笑顔になることで、セロトニンというホルモンが多く分泌され、ストレスが解消する。
笑顔は、副交感神経を優位にして心をリラックスさせ、自律神経を安定させる。
 などが代表的ですが、美容効果や人間関係の改善効果など、数え上げればきりがないほどです。
 それだけ分かっているなら、みんなが笑顔になれば良いと思うのですが、実践するとなると意外と難しいようです。理由は様々でしょうが、「世の中のこれまでの常識」「他人の目」というのが大きいような気がします。
 重要な会議の場でみんなが真剣な顔している時位、一人でニコニコしていると「不謹慎だ」「まじめに考えてないんじゃないか」などと怒られるケースもあるでしょう。プロジェクトが火を噴いているときに、お客さんの前でニコニコしていたらそれこそ反感を買うかもしれません。
 しかし、プロジェクトにしても、プログラムにしても、「人間が行う」というのが大前提です。だとすれば、人間が最もパフォーマンス高く活動できる状態が最も優先されるべきではないでしょうか。その意味からすれば、どんな時でも笑顔で対応することは、プロジェクトの成功にとっては非常に有効な手段であり、もっと強調されても良いことなのかもしれません。
 PMAJとしても、これからのP2Mガイドブックの改定にあたっては、人間に対する科学的な研究の成果を取り入れたガイドを提供していく必要があるのかもしれません。

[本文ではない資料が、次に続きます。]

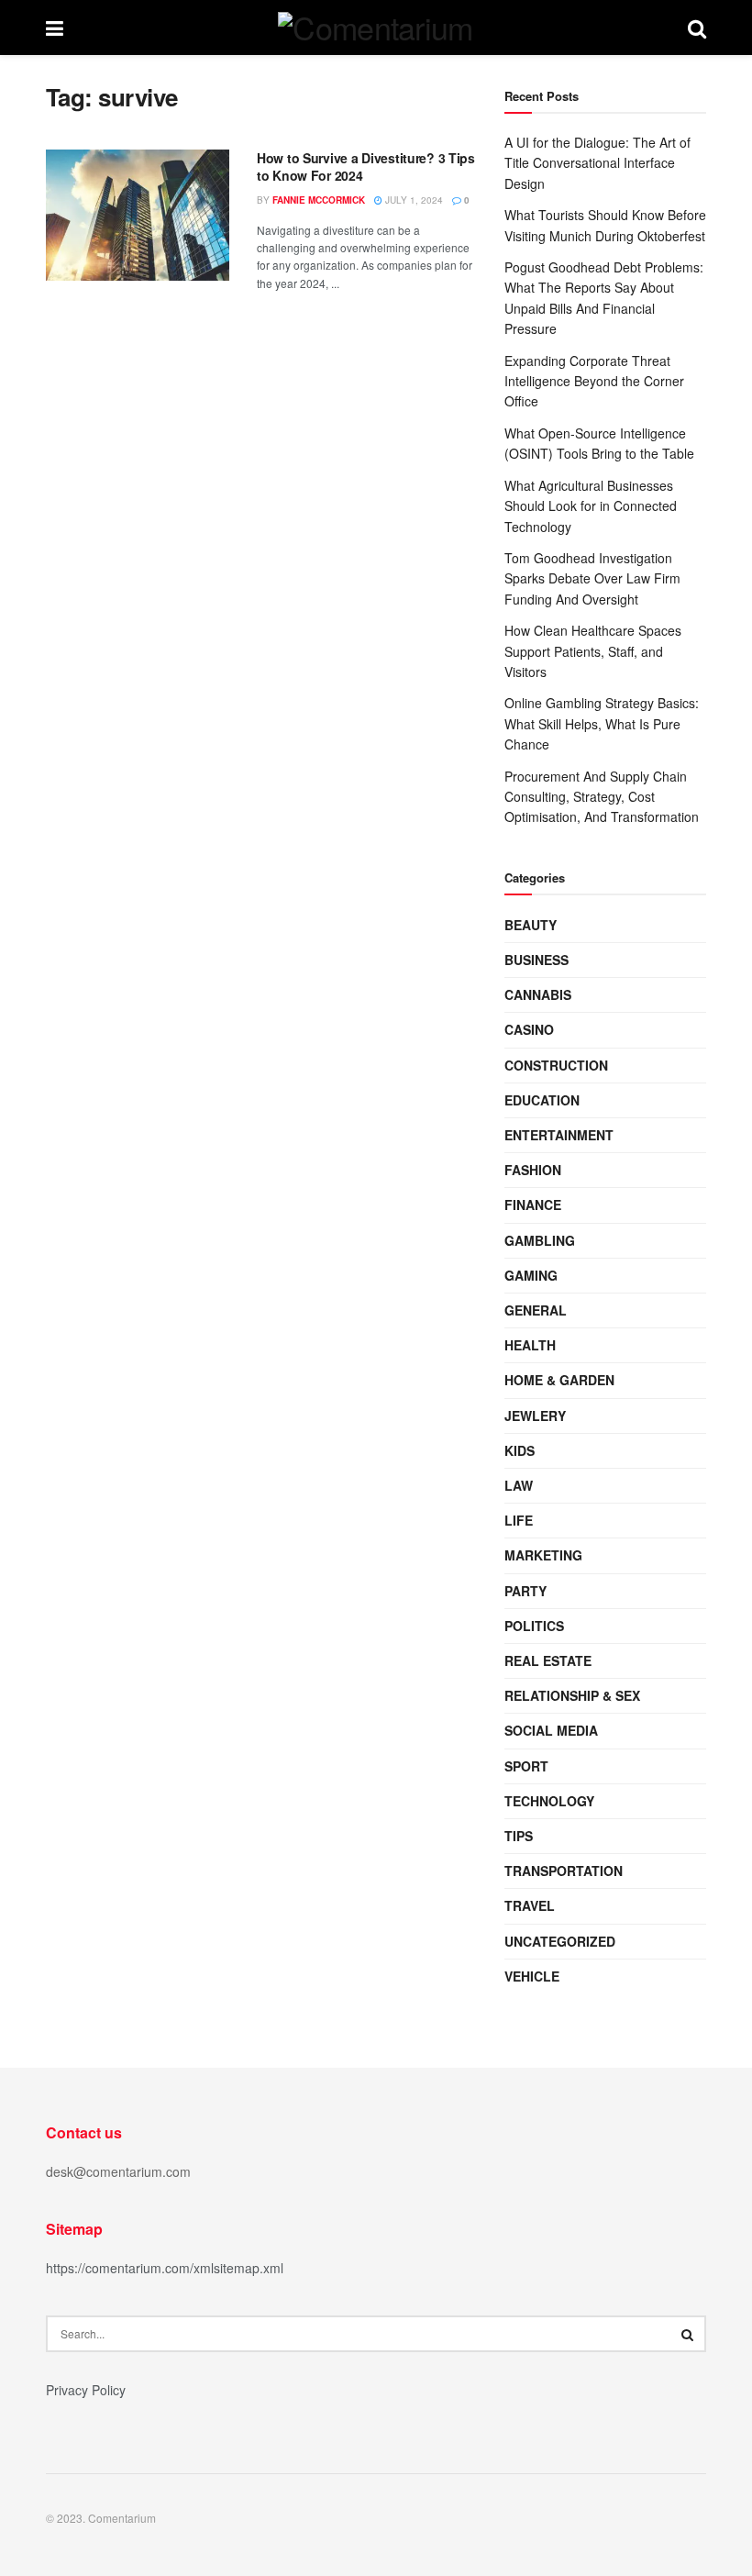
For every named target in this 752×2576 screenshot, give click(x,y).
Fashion (532, 1169)
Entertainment (559, 1135)
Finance (532, 1204)
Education (542, 1100)
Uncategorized (559, 1941)
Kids (519, 1450)
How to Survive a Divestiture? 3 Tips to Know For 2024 (366, 167)
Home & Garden (559, 1380)
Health (530, 1345)
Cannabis (537, 994)
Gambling (539, 1240)
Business (536, 959)
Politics (534, 1625)
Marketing (543, 1555)
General (535, 1310)
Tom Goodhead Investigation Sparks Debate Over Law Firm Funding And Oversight (592, 578)
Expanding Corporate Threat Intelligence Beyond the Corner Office (594, 381)
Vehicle (531, 1976)
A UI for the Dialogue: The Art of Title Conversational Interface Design (597, 163)
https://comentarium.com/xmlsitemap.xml (164, 2268)
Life (518, 1520)
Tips (518, 1836)
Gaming (531, 1275)
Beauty (530, 925)
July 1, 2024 (412, 200)
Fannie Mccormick (318, 200)
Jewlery (535, 1415)
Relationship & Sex (572, 1695)
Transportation (563, 1870)
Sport (526, 1766)
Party (525, 1591)
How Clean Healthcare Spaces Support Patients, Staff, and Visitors (592, 651)
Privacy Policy (86, 2390)
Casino (529, 1029)
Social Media (551, 1730)
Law (518, 1485)
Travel (529, 1905)
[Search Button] (687, 2333)
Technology (549, 1801)
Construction (556, 1065)
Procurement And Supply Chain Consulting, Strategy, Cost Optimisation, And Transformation (601, 797)
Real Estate (548, 1660)
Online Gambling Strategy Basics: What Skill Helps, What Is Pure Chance (601, 723)
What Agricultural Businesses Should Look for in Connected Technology (590, 506)
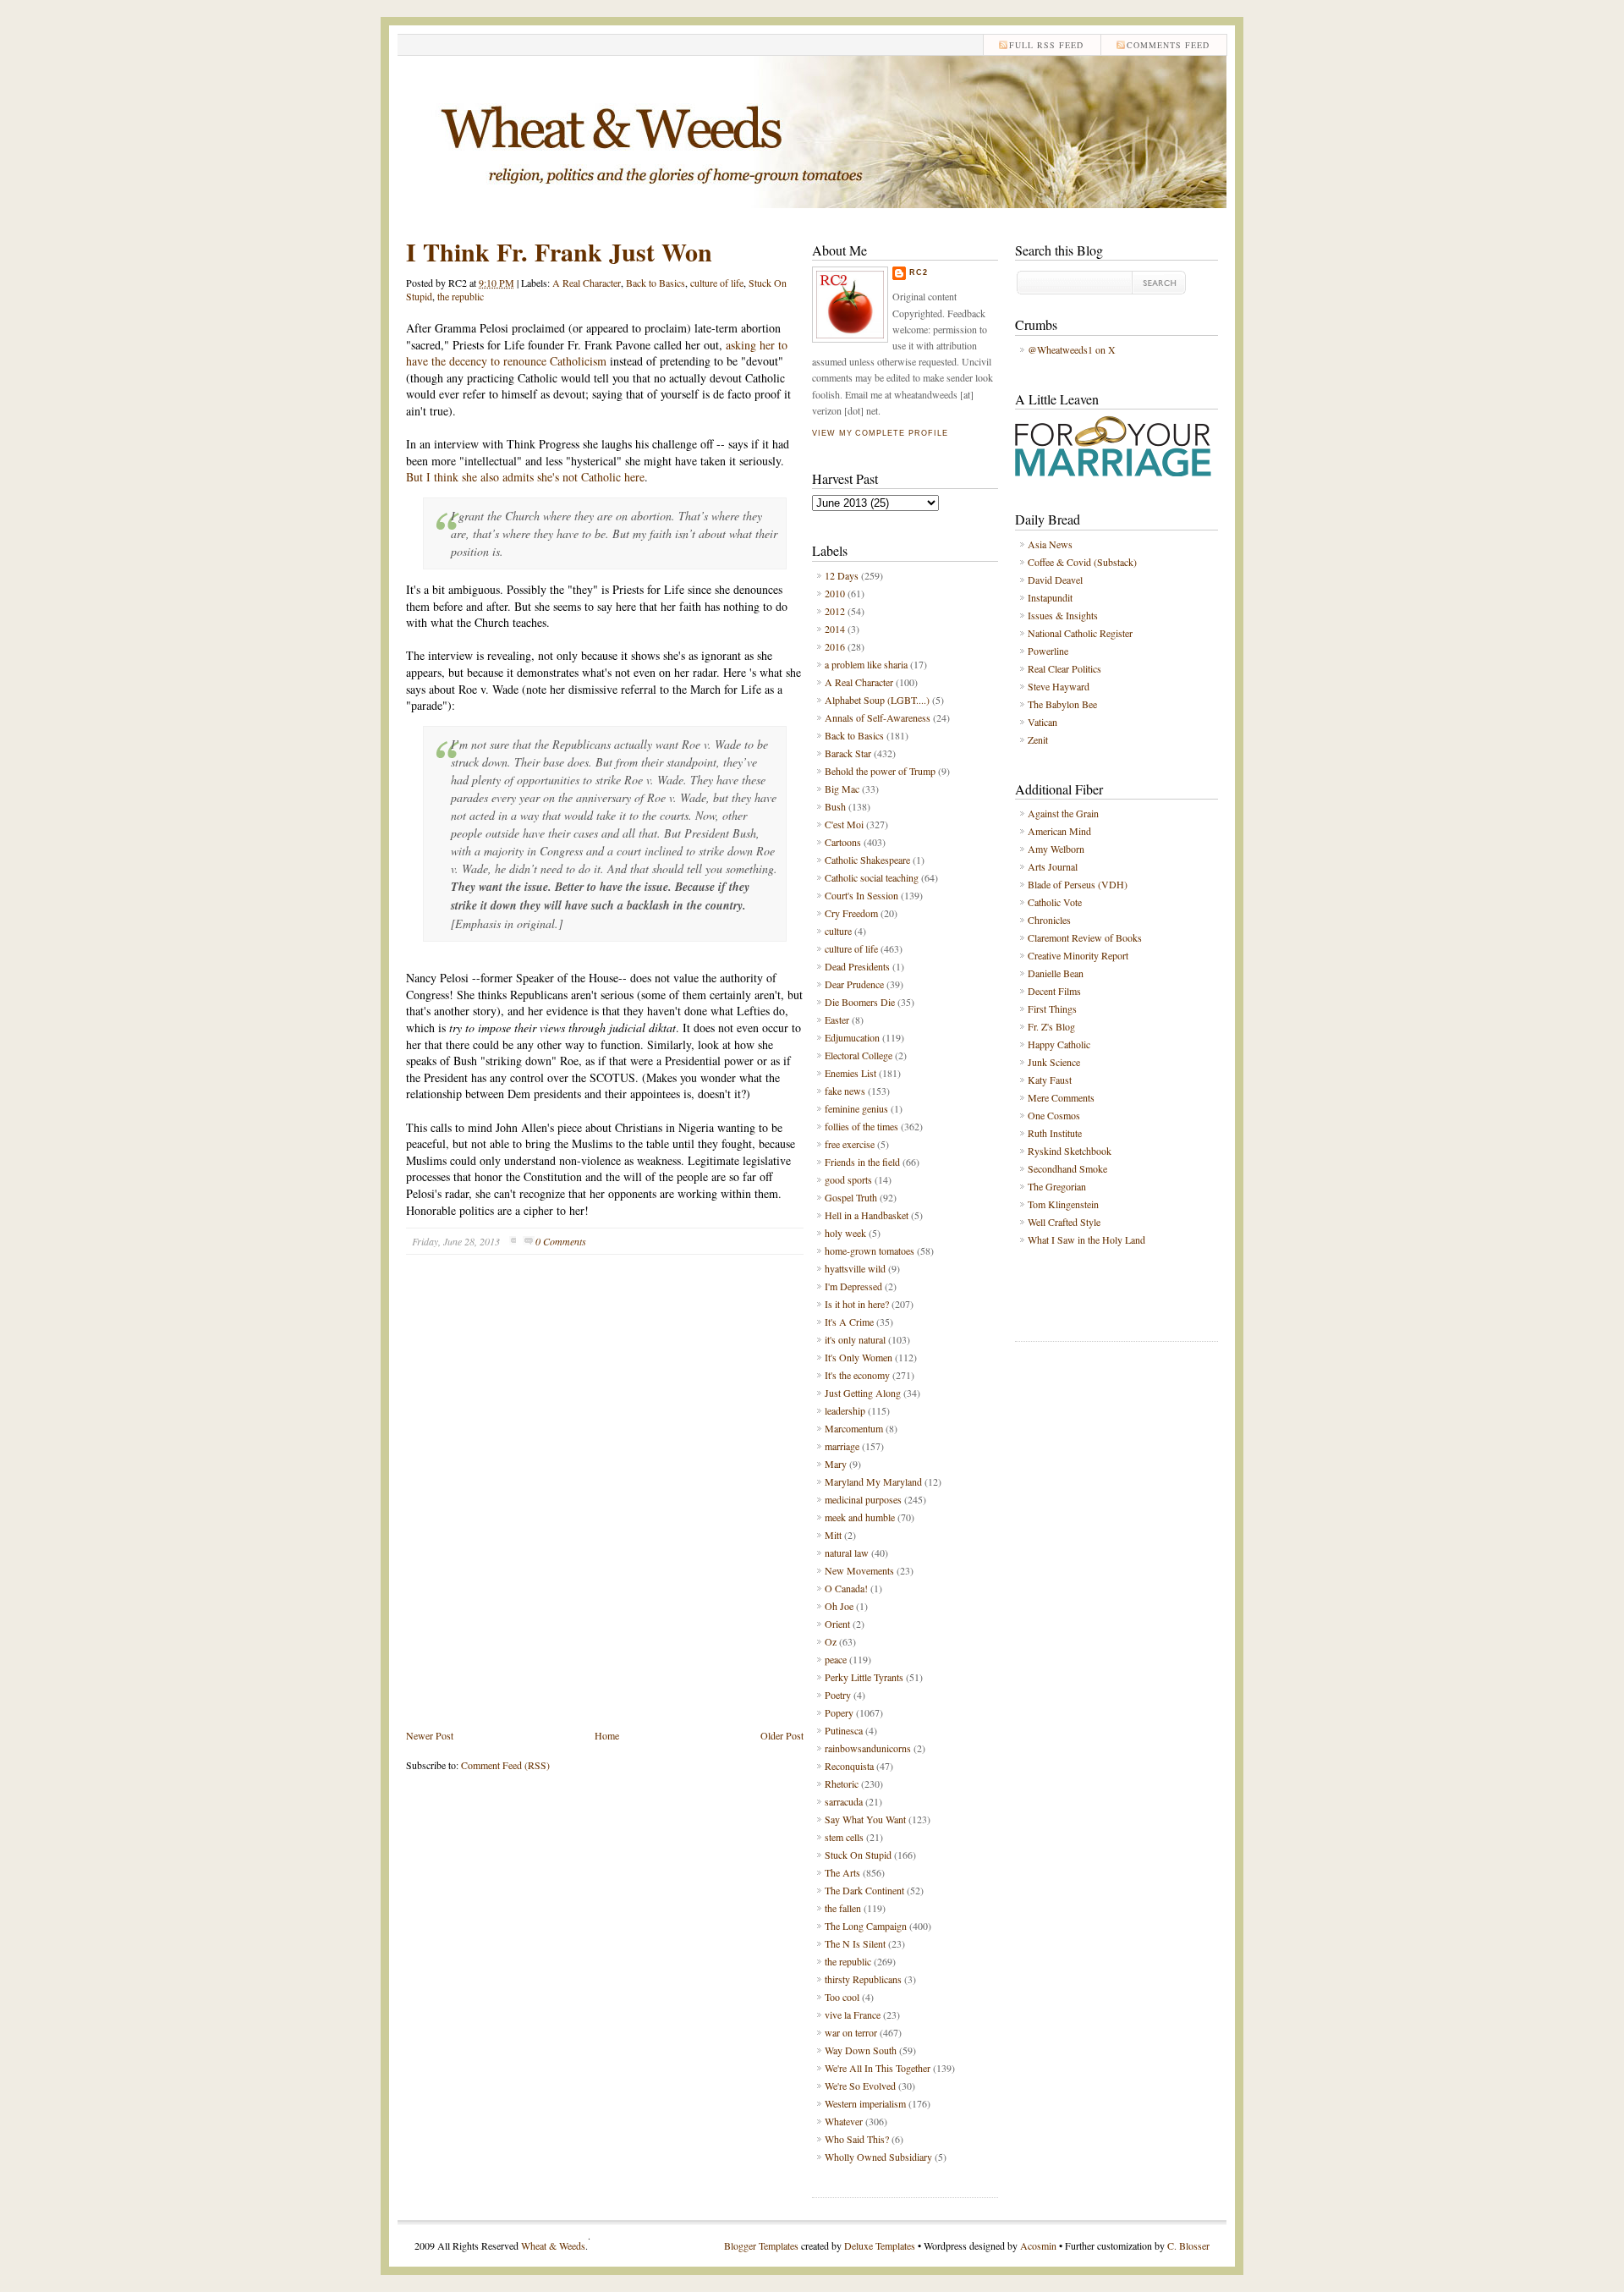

 たとえば、「PMは常に笑顔で行動し、特にプロジェクトが火を噴いているときは、メンバー全員が笑顔でいるようにリーダシップを発揮する必要がある。なぜなら、その方がチームのパフォーマンスが高くなるからである。」とか。
 でも、どんなにプロジェクトが火を噴いても、メンバー全員が笑顔で活動しているプロジェクトチームって、それはそれで、ちょっと不気味かもしれませんが・・・・。